Background technology:
Direct methanol fuel cell (Direct Methanol Fuel Cell, DMFC) have that less energy consumption, energy density height, methyl alcohol source are abundant, low price, simple, convenient, the low noise advantages of operation of system, be considered to following automobile power and the most promising chemical power source of other vehicles, cause people's extensive concern.Direct methanol fuel cell development at present faces two big key issues: the one, and the solid electrolyte film that extensively adopts in direct methanol fuel cell is the Nafion film that was designed for originally in the hydrogen-oxygen proton exchange membrane fuel cell, tangible methanol leakage (crossover) phenomenon is arranged, methyl alcohol directly penetrates the Nafion film and runs off, methanol fuel is lost in a large number, the DMFC power density descends, the negative electrode of methanol leakage arrival simultaneously reacts on negative electrode, causes the cathod catalyst poisoning and shortens battery life greatly; The 2nd, methyl alcohol is slower in the anode surface oxidation rate, produces carboxyl species such as the CO of strong adsorption at anode surface in the oxidizing process, poisons electrode, and electrode activity is reduced.

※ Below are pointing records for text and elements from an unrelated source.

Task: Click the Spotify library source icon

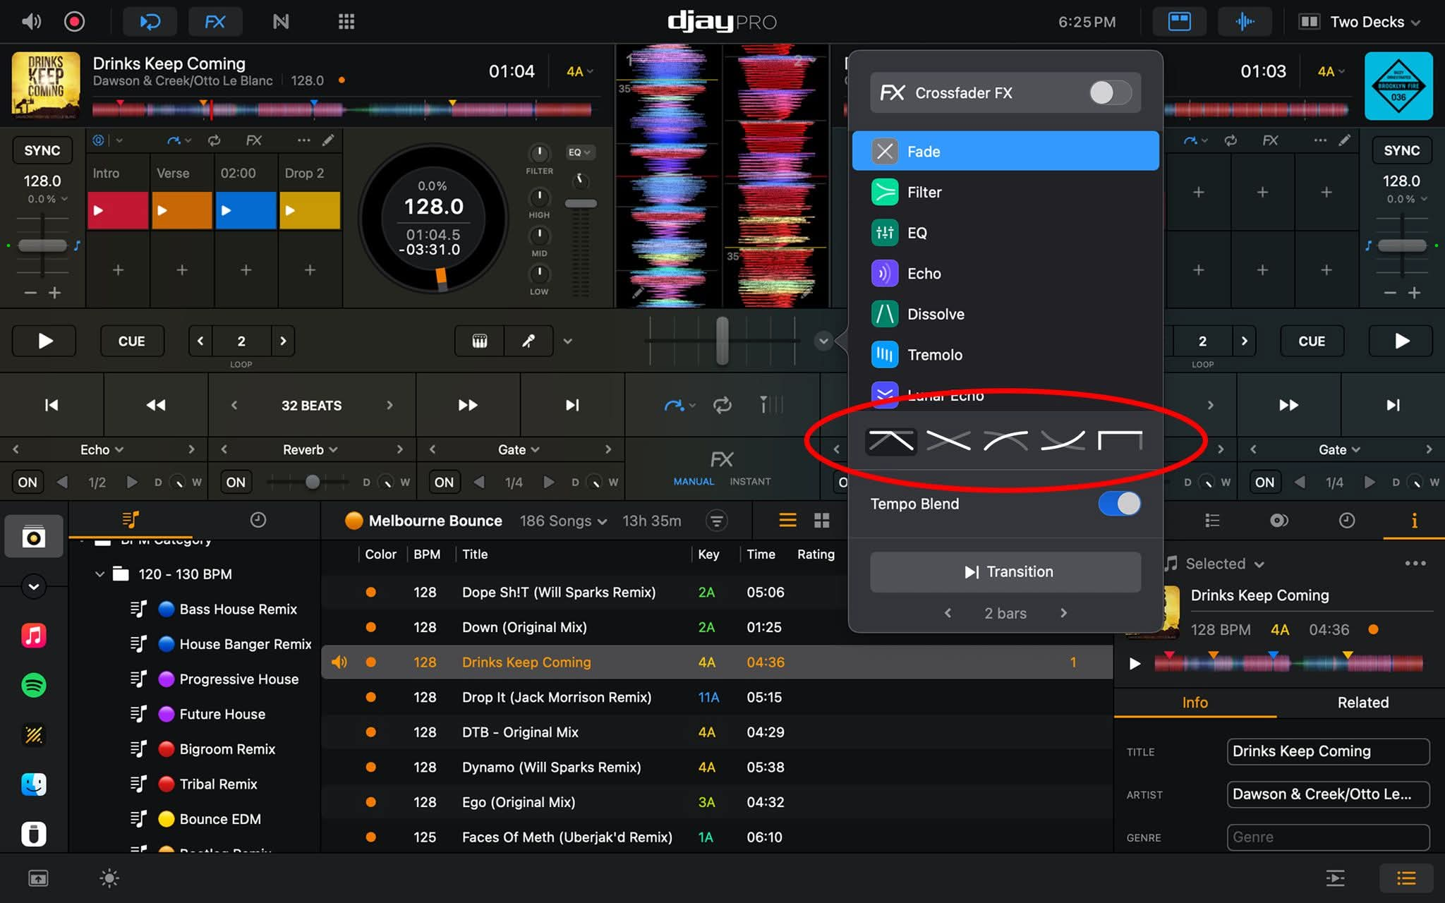Action: [x=33, y=685]

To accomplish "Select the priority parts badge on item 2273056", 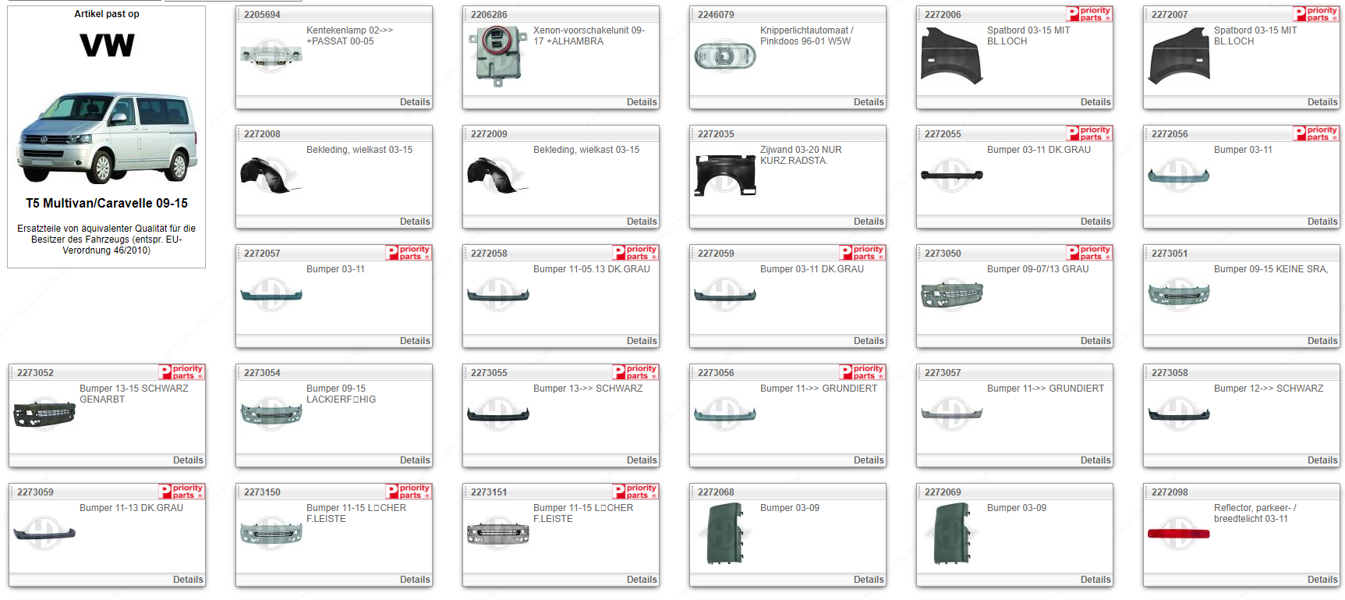I will tap(862, 372).
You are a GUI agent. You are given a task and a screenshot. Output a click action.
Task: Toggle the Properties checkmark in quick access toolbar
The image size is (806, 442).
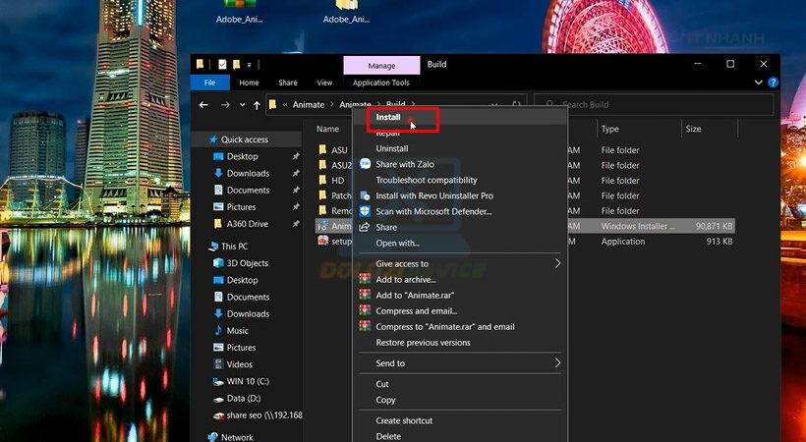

Mostly study at present as compound, the modification of the solid electrolyte film of proton exchange membrane etc. to reduce its seepage methyl alcohol.Document [1] is with chlorosulfonic acid solution sulfonation and the following four kinds of monomer M eSt of hydrolysis, tBuSt, DVB, the BVPE polymerization forms the ETFE film of high chemical stability, than Nafion film to low 6 times of the seepage of methyl alcohol.Document [2] has prepared sulfonation PPEK Doping Phosphorus wolframic acid hybrid films, to the seepage of methyl alcohol than low more than 20 times of Nafion 117 films.Though the resistance leakage performance to methyl alcohol improves greatly, but still do not solve the leakage problems of methyl alcohol fully.
Therefore, by solving the methanol leakage problem in the direct methanol fuel cell, reduce its poisoning to cell cathode and anode catalyst, improve the performance of battery, simplify battery structure, reduce production cost of cells, can promote the commercialization of direct methanol fuel cell.
Summary of the invention:
The object of the present invention is to provide a kind ofly can effectively solve the infiltration problem of methyl alcohol on proton exchange membrane, the direct methanol fuel cell that improves performance of direct methanol fuel cells is solid-the moving preparation method that reaches mutually of solation.
Technical solution of the present invention is:
A kind of direct methanol fuel cell is consolidated-the moving phase of solation, it is characterized in that: comprising solid phase, is the mobile phase of gel in the both sides of solid phase.
Solid phase is to have adsorbed sulfuric acid, the high-ratio surface of methyl alcohol electrolyte solution, porous material.
Described high-ratio surface, porous material are imvite, diatomite, white carbon black or active carbon.
Gel flows and is made by the raw material of following weight item:
CH
3OH 5~60%
H
2SO
4 10~30%
H
2O 20~60%
Heteroacid 3~10%
Conducting polymer and/or metal dust 2~6%
Metallo-organic compound or slaine 5~30%.
Metallo-organic compound is titanate ester, silicate class, and slaine is a sodium metasilicate.
Heteroacid is perfluorinated sulfonic acid, phosphotungstic acid, phosphomolybdic acid, silico-tungstic acid or phosphor tin acid.
Conducting polymer is polyaniline or polypyrrole, and metal dust is Cu, Ag or Au powder.
A kind of direct methanol fuel cell is solid-preparation method of the moving phase of solation, it is characterized in that:
(1) select high-ratio surface, porous material as solid phase;
(2) the mobile phase of gel is set in the solid phase both sides, the mobile phase time of preparation gel, with metallo-organic compound or slaine is presoma, methyl alcohol in flowing mutually is decentralized medium, add sulfuric acid, water, form colloidal sol through hydrolysis, polycondensation reaction, and further mix heteroacid, polymer and/or metal dust are made the mobile phase of gel.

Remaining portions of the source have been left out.